**DIRECTIONS FOR THIS TASK**
Go through the entries one line at a time, and gather every line that has the word "will".

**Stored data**
.....
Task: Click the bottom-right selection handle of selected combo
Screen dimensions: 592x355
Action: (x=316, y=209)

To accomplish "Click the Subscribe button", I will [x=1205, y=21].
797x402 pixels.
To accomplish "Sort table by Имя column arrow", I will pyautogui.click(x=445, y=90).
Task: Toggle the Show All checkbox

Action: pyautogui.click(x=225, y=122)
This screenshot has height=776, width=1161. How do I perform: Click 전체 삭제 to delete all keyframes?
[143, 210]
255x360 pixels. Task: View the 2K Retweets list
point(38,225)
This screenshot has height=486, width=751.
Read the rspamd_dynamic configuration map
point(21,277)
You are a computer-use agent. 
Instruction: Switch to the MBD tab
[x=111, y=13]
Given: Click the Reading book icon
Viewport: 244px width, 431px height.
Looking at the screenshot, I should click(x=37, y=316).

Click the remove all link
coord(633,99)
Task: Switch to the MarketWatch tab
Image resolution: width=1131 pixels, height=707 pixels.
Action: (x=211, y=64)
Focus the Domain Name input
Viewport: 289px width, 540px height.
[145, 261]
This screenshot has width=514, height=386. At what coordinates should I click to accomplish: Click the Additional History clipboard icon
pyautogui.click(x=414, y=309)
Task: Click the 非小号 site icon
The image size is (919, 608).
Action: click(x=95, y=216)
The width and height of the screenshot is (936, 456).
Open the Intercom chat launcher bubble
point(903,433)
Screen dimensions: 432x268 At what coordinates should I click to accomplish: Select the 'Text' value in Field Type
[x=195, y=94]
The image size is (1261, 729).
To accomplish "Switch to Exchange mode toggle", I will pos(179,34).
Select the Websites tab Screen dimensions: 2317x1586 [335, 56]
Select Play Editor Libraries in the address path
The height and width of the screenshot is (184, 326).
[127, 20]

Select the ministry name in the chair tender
.....
**RESPONSE TO THIS TASK**
To accomplish "Click the Subscribe button", I will [x=1205, y=21].
To accomplish "Sort table by Имя column arrow", I will pyautogui.click(x=445, y=90).
To accomplish "Switch to Exchange mode toggle", I will pos(179,34).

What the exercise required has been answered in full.